Stored records:
>>>

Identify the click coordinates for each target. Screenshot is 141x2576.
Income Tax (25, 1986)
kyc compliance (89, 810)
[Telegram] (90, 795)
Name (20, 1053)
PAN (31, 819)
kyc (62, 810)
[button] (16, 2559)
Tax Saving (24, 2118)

<<<

Please return the records above exactly as they are written.

Identify the click coordinates for each target. Screenshot is 141x2576.
Income Tax (25, 1986)
kyc compliance (89, 810)
[Telegram] (90, 795)
Name (20, 1053)
PAN (31, 819)
kyc (62, 810)
[button] (16, 2559)
Tax Saving (24, 2118)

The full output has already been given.